Anton Shilov is a Freelance News Writer at Tom’s Hardware US. Over the past couple of decades, he has covered everything from CPUs and GPUs to supercomputers and from modern process technologies and latest fab tools to high-tech industry trends.

  • bit_user
    I think the article says "1 Gb" in several places where it ought to say "1 Tb".
    Reply
  • MeeLee
    "4D NAND"???
    Let's not get ahead of ourselves, just because someone does 238 layers of what initially started as SLC, and evolved to DLC, TLC and now MLC.
    MLC nand, be it 3D or regular, can have a very large amount of layers. To become 4D nand, it'd have to shape shift in our realm, and I don't see that happening anytime soon.
    Reply
  • bit_user
    MeeLee said:
    "4D NAND"???
    Let's not get ahead of ourselves, just because someone does 238 layers of what initially started as SLC, and evolved to DLC, TLC and now MLC.
    MLC nand, be it 3D or regular, can have a very large amount of layers. To become 4D nand, it'd have to shape shift in our realm, and I don't see that happening anytime soon.
    I sympathize with your sentiment, but just want to point out that I think the PUC is how they justify calling it "4D". Not that it makes much more sense, but I guess the idea is they're not only stacking layers of NAND, but also putting the controller underneath it all. So, that extra degree of stacking somehow qualifies it as "4D".

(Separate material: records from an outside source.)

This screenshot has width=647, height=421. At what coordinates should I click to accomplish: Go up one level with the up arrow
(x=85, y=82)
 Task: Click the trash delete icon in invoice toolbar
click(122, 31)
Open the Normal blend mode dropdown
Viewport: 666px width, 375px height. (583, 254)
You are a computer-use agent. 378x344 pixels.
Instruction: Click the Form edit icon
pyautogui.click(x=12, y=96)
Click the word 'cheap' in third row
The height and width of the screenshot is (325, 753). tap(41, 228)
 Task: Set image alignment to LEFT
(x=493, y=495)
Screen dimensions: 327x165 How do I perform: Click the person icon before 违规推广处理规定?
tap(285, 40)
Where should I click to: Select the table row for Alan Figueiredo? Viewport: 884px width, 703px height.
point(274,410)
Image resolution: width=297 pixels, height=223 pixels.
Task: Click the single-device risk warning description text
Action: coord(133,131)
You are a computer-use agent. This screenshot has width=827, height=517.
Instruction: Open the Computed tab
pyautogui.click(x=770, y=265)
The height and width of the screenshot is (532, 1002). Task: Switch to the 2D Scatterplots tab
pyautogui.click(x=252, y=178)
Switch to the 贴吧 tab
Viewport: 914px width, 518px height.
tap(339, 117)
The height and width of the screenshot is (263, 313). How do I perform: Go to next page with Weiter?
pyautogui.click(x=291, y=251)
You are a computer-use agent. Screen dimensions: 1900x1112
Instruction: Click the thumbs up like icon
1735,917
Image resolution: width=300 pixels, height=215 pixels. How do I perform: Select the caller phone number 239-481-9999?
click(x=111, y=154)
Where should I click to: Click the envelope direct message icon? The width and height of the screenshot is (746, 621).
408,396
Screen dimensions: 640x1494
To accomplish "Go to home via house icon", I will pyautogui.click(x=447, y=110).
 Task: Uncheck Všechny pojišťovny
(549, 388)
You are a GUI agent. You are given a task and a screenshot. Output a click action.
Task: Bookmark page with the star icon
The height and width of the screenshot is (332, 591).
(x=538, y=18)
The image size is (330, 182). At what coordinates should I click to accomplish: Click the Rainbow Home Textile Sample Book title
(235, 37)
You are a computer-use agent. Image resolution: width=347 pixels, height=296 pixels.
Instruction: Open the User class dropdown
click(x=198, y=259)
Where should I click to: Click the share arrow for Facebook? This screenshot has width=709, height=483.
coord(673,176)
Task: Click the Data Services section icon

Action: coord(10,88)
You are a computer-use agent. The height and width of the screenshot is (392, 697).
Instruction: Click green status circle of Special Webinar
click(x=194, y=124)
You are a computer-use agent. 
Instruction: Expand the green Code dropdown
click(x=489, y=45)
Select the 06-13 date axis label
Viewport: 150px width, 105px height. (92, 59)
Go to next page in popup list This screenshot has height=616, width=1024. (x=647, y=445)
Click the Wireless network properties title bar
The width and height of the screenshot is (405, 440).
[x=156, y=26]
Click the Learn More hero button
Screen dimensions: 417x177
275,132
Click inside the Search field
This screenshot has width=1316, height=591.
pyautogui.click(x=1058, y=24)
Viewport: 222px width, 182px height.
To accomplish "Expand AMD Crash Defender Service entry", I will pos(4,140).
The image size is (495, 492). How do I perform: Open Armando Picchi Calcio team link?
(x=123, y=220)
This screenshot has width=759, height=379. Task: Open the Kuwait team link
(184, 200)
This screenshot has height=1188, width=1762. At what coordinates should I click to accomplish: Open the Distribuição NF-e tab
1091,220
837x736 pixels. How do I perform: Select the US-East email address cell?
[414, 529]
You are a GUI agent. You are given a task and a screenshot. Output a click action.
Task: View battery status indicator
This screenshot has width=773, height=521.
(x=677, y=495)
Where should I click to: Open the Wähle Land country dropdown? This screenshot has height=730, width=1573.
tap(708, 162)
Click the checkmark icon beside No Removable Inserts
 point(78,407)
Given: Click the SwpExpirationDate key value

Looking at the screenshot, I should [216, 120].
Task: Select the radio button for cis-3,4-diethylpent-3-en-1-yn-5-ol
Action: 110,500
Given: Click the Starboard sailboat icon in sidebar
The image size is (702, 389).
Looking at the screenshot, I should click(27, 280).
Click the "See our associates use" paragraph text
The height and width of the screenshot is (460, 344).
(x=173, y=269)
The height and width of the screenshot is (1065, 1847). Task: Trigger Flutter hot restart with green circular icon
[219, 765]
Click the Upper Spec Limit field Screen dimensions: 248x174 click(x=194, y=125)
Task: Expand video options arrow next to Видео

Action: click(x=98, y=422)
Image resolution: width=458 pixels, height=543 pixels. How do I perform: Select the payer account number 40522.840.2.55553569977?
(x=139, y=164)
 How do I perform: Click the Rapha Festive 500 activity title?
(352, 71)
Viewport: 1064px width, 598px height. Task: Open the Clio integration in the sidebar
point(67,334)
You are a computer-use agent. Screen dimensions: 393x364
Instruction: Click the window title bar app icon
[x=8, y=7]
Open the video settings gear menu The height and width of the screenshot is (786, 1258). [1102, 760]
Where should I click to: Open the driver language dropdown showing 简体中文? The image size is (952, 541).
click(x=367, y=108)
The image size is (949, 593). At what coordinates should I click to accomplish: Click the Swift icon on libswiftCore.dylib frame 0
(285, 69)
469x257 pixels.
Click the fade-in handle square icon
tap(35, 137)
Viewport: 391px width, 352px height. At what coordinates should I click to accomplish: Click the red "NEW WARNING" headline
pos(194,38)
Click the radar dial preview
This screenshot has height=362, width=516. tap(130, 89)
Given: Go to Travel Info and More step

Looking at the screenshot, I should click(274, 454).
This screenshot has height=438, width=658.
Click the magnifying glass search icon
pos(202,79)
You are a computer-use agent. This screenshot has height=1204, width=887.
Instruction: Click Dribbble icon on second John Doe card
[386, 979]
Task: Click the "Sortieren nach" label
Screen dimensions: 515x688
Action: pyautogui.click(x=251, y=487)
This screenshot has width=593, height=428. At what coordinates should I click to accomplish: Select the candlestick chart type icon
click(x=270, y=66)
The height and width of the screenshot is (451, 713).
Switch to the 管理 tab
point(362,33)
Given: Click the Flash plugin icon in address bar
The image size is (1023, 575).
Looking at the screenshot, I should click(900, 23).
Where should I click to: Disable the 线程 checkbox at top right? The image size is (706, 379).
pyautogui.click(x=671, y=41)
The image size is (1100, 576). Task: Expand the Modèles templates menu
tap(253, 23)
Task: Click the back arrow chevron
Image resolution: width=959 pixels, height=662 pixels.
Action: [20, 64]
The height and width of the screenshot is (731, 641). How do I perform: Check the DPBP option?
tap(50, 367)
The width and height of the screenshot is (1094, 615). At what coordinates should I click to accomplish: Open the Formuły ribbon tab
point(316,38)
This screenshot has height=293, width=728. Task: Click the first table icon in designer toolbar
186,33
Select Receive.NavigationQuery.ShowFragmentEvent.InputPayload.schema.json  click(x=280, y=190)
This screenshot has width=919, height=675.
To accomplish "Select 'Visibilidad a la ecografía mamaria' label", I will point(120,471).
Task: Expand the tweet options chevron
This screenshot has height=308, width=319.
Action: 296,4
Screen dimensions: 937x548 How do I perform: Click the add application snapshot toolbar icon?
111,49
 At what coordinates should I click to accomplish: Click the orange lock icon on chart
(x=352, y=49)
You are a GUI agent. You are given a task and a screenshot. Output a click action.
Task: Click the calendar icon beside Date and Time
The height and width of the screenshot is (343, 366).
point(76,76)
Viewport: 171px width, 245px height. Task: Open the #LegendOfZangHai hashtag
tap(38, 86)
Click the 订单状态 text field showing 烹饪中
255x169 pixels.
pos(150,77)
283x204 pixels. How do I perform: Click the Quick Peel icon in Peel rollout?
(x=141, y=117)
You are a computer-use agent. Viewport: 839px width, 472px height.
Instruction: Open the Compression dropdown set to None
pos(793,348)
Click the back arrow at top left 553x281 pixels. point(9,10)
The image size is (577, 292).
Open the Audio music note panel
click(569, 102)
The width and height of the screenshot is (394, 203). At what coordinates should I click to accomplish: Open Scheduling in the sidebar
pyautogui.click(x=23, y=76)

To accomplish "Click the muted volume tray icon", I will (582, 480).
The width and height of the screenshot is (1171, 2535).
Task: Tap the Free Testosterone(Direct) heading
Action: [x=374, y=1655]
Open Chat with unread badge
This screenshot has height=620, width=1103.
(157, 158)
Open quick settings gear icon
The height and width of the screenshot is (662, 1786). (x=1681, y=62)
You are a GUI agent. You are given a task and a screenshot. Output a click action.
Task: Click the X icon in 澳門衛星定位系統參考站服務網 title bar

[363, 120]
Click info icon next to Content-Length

    Or, maybe it's intended to refer to the fact that they're packing multiple bits per cell. So, to address a bit, you'd need to specify the: plane, x coordinate, y coordinate, and which bit in the cell. However, I think it's not their first 3D TLC or at least MLC chip, so it's a little hard to see why it would suddenly now qualify as 4D.

    Another way you can justify calling something "4D" is if the interconnect topology warrants it. But nothing about that is mentioned.